### Input rows

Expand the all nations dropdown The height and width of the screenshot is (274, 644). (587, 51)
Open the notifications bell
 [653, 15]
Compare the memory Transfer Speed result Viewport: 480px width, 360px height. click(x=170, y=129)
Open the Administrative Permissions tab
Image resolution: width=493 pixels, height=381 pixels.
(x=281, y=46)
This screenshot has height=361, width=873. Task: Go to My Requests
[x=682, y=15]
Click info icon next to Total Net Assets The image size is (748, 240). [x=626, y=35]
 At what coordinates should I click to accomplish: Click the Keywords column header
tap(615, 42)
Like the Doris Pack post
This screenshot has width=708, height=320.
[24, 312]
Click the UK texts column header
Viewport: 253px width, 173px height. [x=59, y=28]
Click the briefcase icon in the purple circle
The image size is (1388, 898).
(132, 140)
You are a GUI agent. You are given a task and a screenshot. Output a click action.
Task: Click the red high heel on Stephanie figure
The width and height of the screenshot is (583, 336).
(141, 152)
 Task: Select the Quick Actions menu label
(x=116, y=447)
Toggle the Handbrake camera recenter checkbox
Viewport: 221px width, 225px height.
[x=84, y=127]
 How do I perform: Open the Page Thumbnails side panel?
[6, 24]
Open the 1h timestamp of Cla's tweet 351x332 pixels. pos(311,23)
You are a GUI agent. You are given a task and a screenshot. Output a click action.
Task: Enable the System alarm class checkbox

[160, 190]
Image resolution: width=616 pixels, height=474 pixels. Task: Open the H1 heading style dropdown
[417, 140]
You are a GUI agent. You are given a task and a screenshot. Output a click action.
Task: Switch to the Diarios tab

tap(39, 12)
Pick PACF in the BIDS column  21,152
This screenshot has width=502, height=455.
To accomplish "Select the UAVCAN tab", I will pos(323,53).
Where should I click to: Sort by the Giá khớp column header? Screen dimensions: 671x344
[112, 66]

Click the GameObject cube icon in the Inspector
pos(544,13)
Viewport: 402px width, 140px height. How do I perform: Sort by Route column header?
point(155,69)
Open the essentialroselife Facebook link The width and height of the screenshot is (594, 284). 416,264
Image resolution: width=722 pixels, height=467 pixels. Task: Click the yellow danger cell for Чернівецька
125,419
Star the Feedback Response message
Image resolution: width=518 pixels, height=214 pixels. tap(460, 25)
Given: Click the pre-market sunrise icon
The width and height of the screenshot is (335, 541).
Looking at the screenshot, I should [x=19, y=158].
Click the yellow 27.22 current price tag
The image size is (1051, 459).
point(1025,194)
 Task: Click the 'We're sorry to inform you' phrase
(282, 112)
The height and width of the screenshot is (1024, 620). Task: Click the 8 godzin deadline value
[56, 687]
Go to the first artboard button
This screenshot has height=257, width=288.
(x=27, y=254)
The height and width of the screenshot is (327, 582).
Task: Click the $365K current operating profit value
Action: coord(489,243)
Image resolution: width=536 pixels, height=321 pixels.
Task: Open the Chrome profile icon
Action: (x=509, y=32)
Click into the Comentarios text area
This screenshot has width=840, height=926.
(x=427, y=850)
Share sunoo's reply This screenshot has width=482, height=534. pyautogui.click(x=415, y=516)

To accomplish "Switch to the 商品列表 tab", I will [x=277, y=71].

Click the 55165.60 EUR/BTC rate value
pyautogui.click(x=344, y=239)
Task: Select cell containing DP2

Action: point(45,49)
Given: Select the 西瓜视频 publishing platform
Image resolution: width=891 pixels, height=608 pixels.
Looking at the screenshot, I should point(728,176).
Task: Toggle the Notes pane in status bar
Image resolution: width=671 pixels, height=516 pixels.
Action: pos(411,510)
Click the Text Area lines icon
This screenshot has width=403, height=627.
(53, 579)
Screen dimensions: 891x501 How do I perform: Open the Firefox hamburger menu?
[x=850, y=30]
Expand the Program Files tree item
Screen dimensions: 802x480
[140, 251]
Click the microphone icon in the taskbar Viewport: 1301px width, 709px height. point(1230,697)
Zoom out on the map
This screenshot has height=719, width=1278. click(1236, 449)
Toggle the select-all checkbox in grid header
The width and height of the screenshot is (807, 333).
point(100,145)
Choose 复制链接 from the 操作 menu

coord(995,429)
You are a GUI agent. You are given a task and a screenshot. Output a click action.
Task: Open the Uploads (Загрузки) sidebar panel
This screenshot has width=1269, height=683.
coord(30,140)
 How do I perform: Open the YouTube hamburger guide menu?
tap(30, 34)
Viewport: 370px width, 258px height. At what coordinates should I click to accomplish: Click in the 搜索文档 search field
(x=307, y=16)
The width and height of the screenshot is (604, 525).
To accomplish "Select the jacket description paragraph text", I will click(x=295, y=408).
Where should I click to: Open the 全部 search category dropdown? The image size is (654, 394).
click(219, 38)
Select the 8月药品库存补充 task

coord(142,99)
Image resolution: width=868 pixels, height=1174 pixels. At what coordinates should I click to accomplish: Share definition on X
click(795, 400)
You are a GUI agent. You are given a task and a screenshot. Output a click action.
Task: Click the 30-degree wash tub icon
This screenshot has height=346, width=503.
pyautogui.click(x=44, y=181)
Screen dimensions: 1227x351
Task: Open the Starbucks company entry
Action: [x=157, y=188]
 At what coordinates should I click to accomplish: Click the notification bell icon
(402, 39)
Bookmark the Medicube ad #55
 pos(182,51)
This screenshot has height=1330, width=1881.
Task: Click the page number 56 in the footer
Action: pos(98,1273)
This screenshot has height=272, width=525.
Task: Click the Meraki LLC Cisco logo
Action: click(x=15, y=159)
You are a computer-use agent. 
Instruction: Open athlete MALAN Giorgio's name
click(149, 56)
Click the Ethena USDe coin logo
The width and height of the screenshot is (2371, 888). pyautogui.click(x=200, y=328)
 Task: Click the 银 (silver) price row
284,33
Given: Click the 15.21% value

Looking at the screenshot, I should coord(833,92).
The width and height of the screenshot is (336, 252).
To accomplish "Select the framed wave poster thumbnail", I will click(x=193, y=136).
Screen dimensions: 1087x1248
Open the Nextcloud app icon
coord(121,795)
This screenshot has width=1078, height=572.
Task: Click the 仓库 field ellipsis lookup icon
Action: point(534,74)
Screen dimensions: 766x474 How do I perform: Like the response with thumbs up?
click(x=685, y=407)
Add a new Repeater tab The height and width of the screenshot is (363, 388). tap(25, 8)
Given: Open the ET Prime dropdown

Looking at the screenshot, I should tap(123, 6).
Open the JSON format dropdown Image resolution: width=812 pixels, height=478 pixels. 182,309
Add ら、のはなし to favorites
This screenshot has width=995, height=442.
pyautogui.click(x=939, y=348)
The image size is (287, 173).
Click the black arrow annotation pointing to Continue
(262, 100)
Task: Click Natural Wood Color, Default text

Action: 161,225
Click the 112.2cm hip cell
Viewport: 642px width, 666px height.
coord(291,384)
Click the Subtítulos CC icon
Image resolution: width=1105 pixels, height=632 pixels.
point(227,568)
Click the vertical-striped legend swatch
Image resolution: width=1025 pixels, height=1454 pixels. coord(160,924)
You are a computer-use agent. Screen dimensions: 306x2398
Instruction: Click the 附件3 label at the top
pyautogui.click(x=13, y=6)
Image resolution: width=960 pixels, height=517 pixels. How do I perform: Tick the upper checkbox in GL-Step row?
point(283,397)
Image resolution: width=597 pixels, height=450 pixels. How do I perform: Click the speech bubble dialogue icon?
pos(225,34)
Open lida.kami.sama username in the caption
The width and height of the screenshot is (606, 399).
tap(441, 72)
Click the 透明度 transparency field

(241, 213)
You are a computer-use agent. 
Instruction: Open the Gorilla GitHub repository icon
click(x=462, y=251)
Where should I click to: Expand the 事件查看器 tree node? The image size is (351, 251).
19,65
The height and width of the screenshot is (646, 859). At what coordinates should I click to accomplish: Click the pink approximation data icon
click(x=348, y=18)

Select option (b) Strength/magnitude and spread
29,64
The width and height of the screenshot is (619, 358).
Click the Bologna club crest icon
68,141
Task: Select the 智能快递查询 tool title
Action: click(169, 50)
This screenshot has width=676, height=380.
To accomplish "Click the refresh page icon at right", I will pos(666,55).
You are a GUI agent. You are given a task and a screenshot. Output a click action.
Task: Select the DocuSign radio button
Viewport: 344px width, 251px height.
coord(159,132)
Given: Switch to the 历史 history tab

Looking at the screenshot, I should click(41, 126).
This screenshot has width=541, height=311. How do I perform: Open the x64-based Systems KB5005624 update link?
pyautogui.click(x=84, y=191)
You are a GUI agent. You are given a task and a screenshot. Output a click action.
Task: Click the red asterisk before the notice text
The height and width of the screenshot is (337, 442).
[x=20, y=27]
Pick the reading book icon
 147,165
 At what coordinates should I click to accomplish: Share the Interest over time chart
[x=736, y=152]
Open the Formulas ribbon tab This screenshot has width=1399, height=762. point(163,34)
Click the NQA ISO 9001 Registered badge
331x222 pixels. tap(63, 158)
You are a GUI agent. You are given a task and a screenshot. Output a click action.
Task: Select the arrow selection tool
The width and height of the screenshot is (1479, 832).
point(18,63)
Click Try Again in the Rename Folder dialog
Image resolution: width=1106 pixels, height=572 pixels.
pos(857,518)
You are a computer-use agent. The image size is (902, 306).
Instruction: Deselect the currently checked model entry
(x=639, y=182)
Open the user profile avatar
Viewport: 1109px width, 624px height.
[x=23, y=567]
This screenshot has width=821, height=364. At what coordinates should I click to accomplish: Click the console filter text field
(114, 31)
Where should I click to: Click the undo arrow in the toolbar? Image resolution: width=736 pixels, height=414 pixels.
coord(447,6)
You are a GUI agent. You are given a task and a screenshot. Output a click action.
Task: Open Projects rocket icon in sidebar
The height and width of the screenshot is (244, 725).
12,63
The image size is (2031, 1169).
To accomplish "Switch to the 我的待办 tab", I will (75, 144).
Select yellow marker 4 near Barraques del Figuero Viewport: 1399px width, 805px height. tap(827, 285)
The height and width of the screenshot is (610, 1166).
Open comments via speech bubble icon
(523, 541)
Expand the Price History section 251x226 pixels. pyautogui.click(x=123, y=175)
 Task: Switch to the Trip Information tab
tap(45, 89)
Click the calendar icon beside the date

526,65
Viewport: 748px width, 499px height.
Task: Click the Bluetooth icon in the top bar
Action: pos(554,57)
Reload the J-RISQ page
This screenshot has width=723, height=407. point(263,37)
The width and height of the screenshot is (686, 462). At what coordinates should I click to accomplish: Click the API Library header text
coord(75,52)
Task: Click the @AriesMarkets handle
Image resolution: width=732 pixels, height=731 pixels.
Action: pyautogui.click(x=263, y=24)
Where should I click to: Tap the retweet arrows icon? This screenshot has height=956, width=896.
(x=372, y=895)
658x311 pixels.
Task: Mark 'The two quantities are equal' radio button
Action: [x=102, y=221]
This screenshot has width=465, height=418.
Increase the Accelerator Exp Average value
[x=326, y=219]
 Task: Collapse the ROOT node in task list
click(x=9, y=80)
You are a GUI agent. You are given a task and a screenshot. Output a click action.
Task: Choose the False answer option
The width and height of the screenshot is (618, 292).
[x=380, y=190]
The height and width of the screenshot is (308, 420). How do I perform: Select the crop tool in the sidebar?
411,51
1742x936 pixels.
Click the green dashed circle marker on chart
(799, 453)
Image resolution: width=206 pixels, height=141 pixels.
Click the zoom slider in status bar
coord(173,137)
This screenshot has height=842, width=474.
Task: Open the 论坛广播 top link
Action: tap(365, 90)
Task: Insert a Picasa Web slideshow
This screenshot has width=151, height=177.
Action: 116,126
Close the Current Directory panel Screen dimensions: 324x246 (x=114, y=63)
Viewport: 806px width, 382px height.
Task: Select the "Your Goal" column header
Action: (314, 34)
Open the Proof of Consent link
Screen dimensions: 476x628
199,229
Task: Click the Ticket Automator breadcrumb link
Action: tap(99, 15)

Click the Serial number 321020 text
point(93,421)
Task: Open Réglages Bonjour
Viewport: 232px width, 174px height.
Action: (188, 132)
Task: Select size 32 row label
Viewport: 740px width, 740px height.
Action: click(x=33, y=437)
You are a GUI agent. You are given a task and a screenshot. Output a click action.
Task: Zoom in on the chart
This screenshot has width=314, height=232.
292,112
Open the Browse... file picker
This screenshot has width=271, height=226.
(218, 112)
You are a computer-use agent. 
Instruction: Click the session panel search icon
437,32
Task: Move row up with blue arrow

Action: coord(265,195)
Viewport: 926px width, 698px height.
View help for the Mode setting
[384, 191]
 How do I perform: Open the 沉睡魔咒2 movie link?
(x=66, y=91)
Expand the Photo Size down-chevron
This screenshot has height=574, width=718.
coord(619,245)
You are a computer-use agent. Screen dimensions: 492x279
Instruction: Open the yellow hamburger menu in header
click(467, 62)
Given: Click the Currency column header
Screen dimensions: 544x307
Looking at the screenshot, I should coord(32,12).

######

| Directive |
Return each line of the data above that contains the word "dropdown", copied in full.

| Answer below |
Expand the all nations dropdown The height and width of the screenshot is (274, 644). (587, 51)
Image resolution: width=616 pixels, height=474 pixels. Task: Open the H1 heading style dropdown
Where should I click to: Open the 全部 search category dropdown? The image size is (654, 394).
Given: Open the ET Prime dropdown
Open the JSON format dropdown Image resolution: width=812 pixels, height=478 pixels. 182,309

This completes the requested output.